*** Opening DATA SHOWN ***
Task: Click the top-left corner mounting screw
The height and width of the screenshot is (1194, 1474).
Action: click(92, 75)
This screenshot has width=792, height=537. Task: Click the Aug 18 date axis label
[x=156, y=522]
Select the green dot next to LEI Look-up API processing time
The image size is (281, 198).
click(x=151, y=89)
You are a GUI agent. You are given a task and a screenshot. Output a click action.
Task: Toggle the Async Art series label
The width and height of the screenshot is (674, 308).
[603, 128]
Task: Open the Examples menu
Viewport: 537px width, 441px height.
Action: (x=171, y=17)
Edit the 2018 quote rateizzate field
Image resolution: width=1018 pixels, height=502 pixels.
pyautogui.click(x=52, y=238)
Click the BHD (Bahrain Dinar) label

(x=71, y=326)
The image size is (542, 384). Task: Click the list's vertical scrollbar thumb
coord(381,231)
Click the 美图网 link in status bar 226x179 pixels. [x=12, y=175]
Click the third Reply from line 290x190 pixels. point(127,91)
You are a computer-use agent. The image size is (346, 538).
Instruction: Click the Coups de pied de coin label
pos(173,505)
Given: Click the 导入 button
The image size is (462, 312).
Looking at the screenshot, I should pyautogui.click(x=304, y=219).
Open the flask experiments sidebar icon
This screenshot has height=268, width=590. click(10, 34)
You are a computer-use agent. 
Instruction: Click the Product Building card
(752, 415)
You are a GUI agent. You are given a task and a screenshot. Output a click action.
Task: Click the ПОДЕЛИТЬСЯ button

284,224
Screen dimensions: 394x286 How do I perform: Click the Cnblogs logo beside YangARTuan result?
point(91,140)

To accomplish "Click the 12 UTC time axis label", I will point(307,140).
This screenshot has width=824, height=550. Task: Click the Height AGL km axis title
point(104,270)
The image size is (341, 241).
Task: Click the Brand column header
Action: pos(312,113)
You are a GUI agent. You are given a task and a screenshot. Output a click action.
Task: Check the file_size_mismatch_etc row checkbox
*** Closing DATA SHOWN ***
Please provide nothing but the number of lines in the records that hold the string "computer".

2